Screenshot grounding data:
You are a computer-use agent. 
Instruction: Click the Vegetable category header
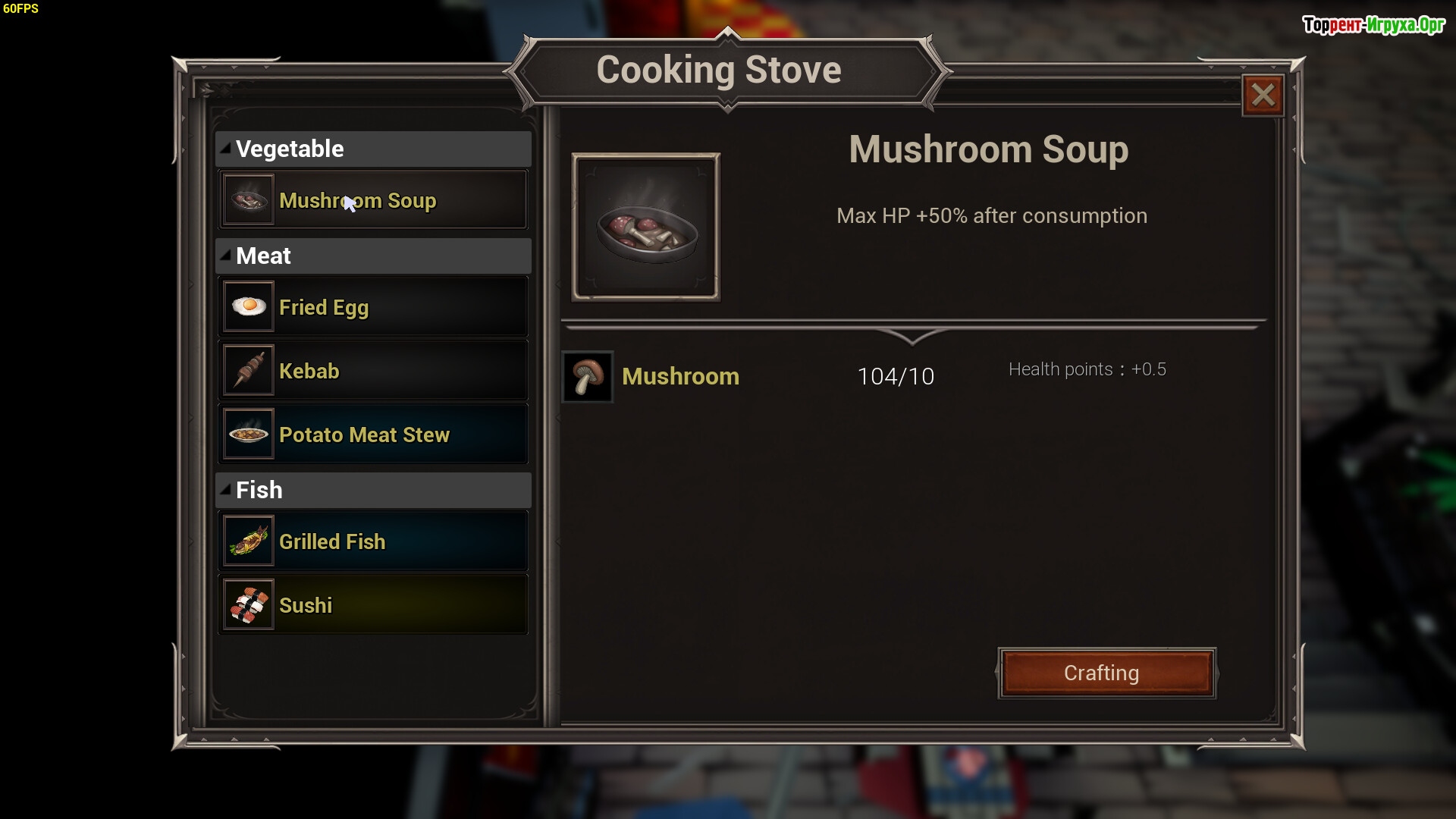[x=373, y=149]

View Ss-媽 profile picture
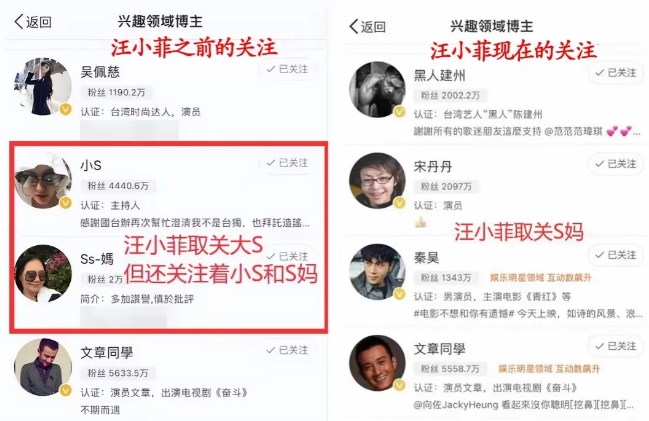pos(43,273)
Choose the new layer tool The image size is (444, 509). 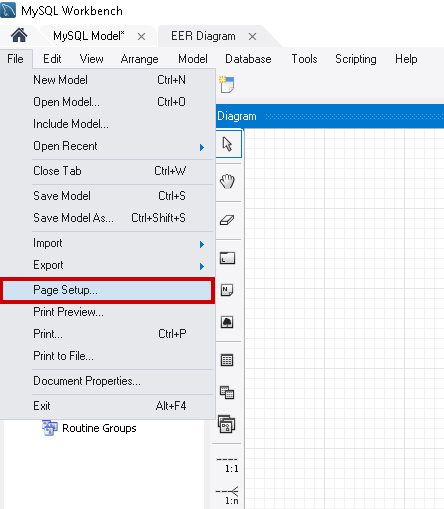tap(227, 258)
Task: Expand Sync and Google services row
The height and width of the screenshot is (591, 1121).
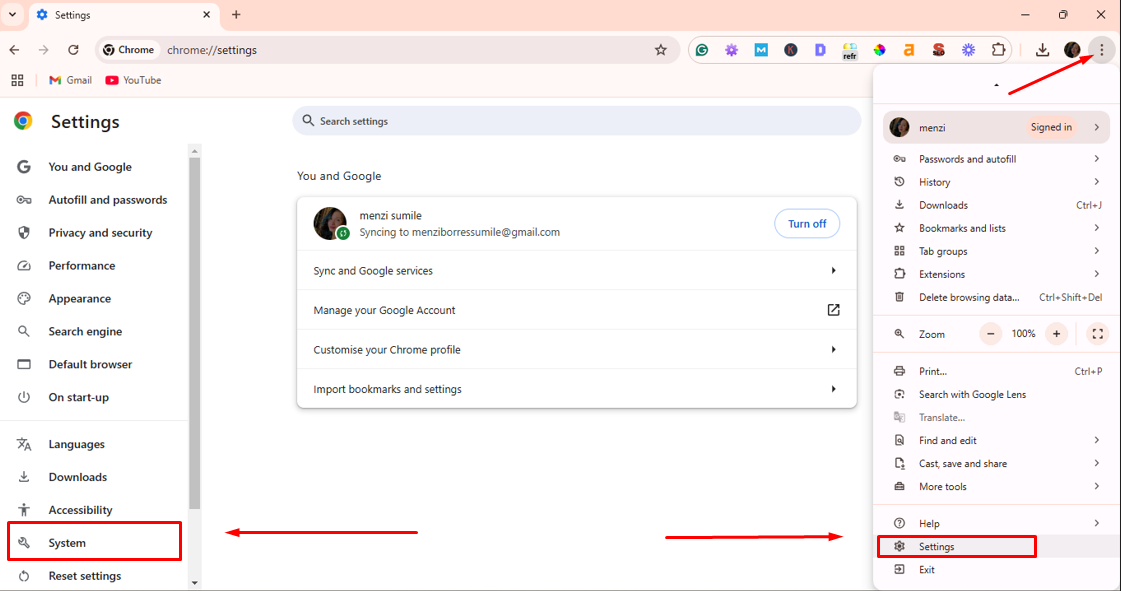Action: pos(576,271)
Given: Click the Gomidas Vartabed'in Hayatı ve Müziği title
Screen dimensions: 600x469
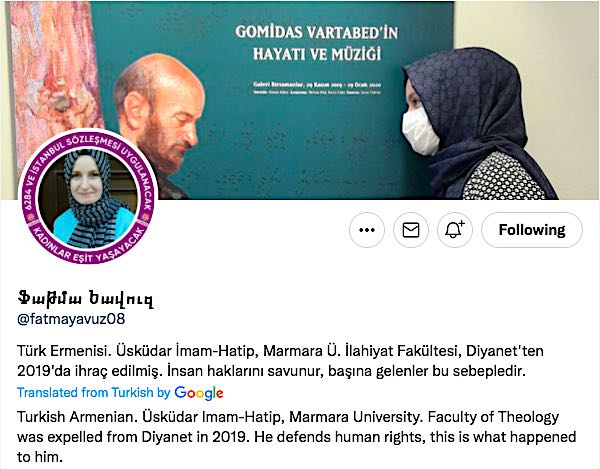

* [TASK REQUIREMENTS]
Leave the pictures aside and transcribe only the lines from the one holding "Given: Click the" through the final line of the records above.

* [ANSWER BELOW]
Given: Click the Gomidas Vartabed'in Hayatı ve Müziği title
Screen dimensions: 600x469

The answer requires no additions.